Created attachment 470077 [details] while true; do for pid in `pgrep -f kslowd`; do cat /proc/$pid/stack; echo; done; echo; echo; sleep 1; done
I also notice these messages in /var/log/messages: [drm:drm_kms_helper_poll_enable] *ERROR* delayed enqueue failed -125
Created attachment 470079 [details] Xorg.0.log piece Finally, this sequence of log messages is repeating all over again. Seems like they have something to do with intel_{hdmi,crt}_detect functions calls that can be seen in kslowd stack traces.
If you boot with drm_kms_helper.poll=0 on the command line, does it help at all?
As promised, here's Lenovo T510 PCI id of VGA: 00:02.0 VGA compatible controller: Intel Corporation Core Processor Integrated Graphics Controller (rev 02)
(In reply to comment #22) > Created attachment 470079 [details] > Xorg.0.log piece > > Finally, this sequence of log messages is repeating all over again. > > Seems like they have something to do with intel_{hdmi,crt}_detect functions > calls that can be seen in kslowd stack traces. Could we get whole /var/log/Xorg.0.log, /etc/X11/xorg.conf (if one exists), dmesg from the moment when the system is slow, attached to this bug as separate uncompressed attachments to this bug please? Thank you
I will attach it at Monday, I'm out now and without access to my Laptop.
(In reply to comment #23) > If you boot with drm_kms_helper.poll=0 on the command line, does it help at > all? Kyle, it actually does seem to help: several hours uptime and no sign of kslowd ruling the CPUs.
Created attachment 470752 [details] Xorg.0.log
Created attachment 470753 [details] dmesg output
No xorg.conf, kslowd* seen after $ uptime 20:35:03 up 21 min, 3 users, load average: 1.04, 0.41, 0.36
Created attachment 470812 [details] Xorg.0.log (Lenovo T400)
Created attachment 470813 [details] dmesg (Lenovo T400)
Created attachment 470814 [details] lspci (Lenovo T400)
Created attachment 470815 [details] powertop dump (Lenovo T400)
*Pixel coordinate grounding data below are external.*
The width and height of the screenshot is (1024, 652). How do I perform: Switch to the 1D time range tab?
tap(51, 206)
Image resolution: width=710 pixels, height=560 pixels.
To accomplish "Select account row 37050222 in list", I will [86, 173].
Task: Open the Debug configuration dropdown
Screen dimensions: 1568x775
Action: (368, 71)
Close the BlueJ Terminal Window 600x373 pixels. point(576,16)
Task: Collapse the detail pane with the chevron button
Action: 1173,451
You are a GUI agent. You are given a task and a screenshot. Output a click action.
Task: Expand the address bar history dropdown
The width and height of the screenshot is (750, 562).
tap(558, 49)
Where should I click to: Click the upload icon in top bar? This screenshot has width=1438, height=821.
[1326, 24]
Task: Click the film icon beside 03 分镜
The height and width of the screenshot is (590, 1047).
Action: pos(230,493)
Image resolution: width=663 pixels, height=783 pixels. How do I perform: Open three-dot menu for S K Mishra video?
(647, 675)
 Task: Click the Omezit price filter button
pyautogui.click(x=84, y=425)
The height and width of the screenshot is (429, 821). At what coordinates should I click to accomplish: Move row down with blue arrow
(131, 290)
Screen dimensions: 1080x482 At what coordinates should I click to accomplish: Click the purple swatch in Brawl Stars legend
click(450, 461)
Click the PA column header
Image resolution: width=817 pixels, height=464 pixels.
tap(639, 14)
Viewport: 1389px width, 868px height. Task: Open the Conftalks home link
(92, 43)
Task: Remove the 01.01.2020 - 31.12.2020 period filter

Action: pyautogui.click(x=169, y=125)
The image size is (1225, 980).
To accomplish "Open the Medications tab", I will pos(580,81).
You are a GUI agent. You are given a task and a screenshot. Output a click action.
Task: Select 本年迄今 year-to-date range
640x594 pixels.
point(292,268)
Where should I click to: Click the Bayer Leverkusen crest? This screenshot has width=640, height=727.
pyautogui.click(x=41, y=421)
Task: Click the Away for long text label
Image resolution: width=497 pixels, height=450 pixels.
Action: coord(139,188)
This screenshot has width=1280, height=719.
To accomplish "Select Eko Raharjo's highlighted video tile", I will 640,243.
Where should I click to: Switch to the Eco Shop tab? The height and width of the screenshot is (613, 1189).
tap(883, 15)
Created attachment 470816 [details] xorg.conf.d tar $ echo; for file in /usr/share/X11/xorg.conf.d/*; do echo -n "File $file from package "; rpm -qf $file; done File /usr/share/X11/xorg.conf.d/10-evdev.conf from package xorg-x11-server-Xorg-1.9.3-3.fc14.x86_64 File /usr/share/X11/xorg.conf.d/10-quirks.conf from package xorg-x11-server-Xorg-1.9.3-3.fc14.x86_64 File /usr/share/X11/xorg.conf.d/50-fpit.conf from package xorg-x11-drv-fpit-1.3.0-11.fc14.x86_64 File /usr/share/X11/xorg.conf.d/50-synaptics.conf from package xorg-x11-drv-synaptics-1.3.0-1.fc14.x86_64 File /usr/share/X11/xorg.conf.d/50-vmmouse.conf from package xorg-x11-drv-vmmouse-12.6.9-5.fc14.x86_64 File /usr/share/X11/xorg.conf.d/50-wacom.conf from package xorg-x11-drv-wacom-0.10.8-2.fc14.x86_64 [root@cz-r8lgkkw log]#
(In reply to comment #23) > If you boot with drm_kms_helper.poll=0 on the command line, does it help at > all? Hi This helps GREATLY Thanks!
Yes, drm_kms_helper.poll=0 kernel parameter helps for me too. I don't know what this parameter do in drm. Is there some documentation about drm_kms_helper.* kernel parameters or about drm parameters in general?
We are seeing a similar issue on RHEL 6.0, should I open a separate ticket for this?
(In reply to comment #38) > We are seeing a similar issue on RHEL 6.0, should I open a separate ticket for > this? You should contact redhat support I think.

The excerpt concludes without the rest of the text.